◆ Extracted information:
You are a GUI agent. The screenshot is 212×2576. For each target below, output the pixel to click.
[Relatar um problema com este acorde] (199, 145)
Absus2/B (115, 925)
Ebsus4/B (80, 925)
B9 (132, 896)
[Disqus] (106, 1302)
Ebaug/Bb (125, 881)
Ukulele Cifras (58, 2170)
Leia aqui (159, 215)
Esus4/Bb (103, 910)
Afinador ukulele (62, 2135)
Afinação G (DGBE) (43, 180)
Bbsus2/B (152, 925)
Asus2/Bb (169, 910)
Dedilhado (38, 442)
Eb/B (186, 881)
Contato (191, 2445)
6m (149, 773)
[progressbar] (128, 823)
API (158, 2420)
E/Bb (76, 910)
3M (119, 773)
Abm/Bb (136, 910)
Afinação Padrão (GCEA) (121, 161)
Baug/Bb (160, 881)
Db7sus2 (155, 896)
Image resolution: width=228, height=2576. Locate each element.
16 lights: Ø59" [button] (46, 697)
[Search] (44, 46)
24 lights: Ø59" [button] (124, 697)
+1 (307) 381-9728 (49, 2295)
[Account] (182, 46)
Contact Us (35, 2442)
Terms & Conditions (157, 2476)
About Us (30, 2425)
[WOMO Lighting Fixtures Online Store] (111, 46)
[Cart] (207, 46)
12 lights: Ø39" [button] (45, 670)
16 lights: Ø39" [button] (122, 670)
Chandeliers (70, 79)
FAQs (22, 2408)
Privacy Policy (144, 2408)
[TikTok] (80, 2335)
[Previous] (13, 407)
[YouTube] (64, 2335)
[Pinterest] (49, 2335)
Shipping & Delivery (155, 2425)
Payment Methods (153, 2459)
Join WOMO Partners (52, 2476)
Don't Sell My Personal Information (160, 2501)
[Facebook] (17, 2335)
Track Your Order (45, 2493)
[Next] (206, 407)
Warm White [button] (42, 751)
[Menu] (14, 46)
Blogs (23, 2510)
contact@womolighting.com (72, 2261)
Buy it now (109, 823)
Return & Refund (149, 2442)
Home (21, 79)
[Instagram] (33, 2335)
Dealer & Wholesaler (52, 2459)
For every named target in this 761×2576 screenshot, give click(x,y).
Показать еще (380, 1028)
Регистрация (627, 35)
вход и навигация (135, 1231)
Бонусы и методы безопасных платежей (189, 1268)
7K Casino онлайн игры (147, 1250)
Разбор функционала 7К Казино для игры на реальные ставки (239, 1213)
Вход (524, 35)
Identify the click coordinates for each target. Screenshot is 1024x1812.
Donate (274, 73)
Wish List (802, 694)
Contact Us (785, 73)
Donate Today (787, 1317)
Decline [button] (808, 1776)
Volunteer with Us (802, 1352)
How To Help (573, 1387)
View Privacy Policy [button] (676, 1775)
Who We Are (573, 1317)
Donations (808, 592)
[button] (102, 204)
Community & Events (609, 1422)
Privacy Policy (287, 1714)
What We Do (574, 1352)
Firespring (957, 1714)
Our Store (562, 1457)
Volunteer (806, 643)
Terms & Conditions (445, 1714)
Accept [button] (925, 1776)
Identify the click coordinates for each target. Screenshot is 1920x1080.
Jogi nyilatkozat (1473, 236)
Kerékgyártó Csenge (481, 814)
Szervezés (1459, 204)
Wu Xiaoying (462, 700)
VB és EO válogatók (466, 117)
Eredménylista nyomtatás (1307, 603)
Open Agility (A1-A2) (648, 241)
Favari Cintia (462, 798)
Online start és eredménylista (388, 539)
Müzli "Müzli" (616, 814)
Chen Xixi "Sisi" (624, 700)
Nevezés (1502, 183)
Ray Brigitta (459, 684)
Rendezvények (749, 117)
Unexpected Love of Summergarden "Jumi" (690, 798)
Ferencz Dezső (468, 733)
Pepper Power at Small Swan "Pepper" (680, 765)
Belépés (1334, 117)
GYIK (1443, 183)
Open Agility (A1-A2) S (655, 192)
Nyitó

◆ Task goal:
Write out the listing exactly, keeping every character.

◆ Expected answer:
You are a GUI agent. The screenshot is 212×2576. For each target below, output the pixel to click.
[Relatar um problema com este acorde] (199, 145)
Absus2/B (115, 925)
Ebsus4/B (80, 925)
B9 (132, 896)
[Disqus] (106, 1302)
Ebaug/Bb (125, 881)
Ukulele Cifras (58, 2170)
Leia aqui (159, 215)
Esus4/Bb (103, 910)
Afinador ukulele (62, 2135)
Afinação G (DGBE) (43, 180)
Bbsus2/B (152, 925)
Asus2/Bb (169, 910)
Dedilhado (38, 442)
Eb/B (186, 881)
Contato (191, 2445)
6m (149, 773)
[progressbar] (128, 823)
API (158, 2420)
E/Bb (76, 910)
3M (119, 773)
Abm/Bb (136, 910)
Afinação Padrão (GCEA) (121, 161)
Baug/Bb (160, 881)
Db7sus2 (155, 896)
Image resolution: width=228, height=2576. Locate each element.
16 lights: Ø59" [button] (46, 697)
[Search] (44, 46)
24 lights: Ø59" [button] (124, 697)
+1 (307) 381-9728 (49, 2295)
[Account] (182, 46)
Contact Us (35, 2442)
Terms & Conditions (157, 2476)
About Us (30, 2425)
[WOMO Lighting Fixtures Online Store] (111, 46)
[Cart] (207, 46)
12 lights: Ø39" [button] (45, 670)
16 lights: Ø39" [button] (122, 670)
Chandeliers (70, 79)
FAQs (22, 2408)
Privacy Policy (144, 2408)
[TikTok] (80, 2335)
[Previous] (13, 407)
[YouTube] (64, 2335)
[Pinterest] (49, 2335)
Shipping & Delivery (155, 2425)
Payment Methods (153, 2459)
Join WOMO Partners (52, 2476)
Don't Sell My Personal Information (160, 2501)
[Facebook] (17, 2335)
Track Your Order (45, 2493)
[Next] (206, 407)
Warm White [button] (42, 751)
[Menu] (14, 46)
Blogs (23, 2510)
contact@womolighting.com (72, 2261)
Buy it now (109, 823)
Return & Refund (149, 2442)
Home (21, 79)
[Instagram] (33, 2335)
Dealer & Wholesaler (52, 2459)
For every named target in this 761×2576 screenshot, give click(x,y).
Показать еще (380, 1028)
Регистрация (627, 35)
вход и навигация (135, 1231)
Бонусы и методы безопасных платежей (189, 1268)
7K Casino онлайн игры (147, 1250)
Разбор функционала 7К Казино для игры на реальные ставки (239, 1213)
Вход (524, 35)
Identify the click coordinates for each target. Screenshot is 1024x1812.
Donate (274, 73)
Wish List (802, 694)
Contact Us (785, 73)
Donate Today (787, 1317)
Decline [button] (808, 1776)
Volunteer with Us (802, 1352)
How To Help (573, 1387)
View Privacy Policy [button] (676, 1775)
Who We Are (573, 1317)
Donations (808, 592)
[button] (102, 204)
Community & Events (609, 1422)
Privacy Policy (287, 1714)
What We Do (574, 1352)
Firespring (957, 1714)
Our Store (562, 1457)
Volunteer (806, 643)
Terms & Conditions (445, 1714)
Accept [button] (925, 1776)
Identify the click coordinates for each target. Screenshot is 1920x1080.
Jogi nyilatkozat (1473, 236)
Kerékgyártó Csenge (481, 814)
Szervezés (1459, 204)
Wu Xiaoying (462, 700)
VB és EO válogatók (466, 117)
Eredménylista nyomtatás (1307, 603)
Open Agility (A1-A2) (648, 241)
Favari Cintia (462, 798)
Online start és eredménylista (388, 539)
Müzli "Müzli" (616, 814)
Chen Xixi "Sisi" (624, 700)
Nevezés (1502, 183)
Ray Brigitta (459, 684)
Rendezvények (749, 117)
Unexpected Love of Summergarden "Jumi" (690, 798)
Ferencz Dezső (468, 733)
Pepper Power at Small Swan "Pepper" (680, 765)
Belépés (1334, 117)
GYIK (1443, 183)
Open Agility (A1-A2) S (655, 192)
Nyitó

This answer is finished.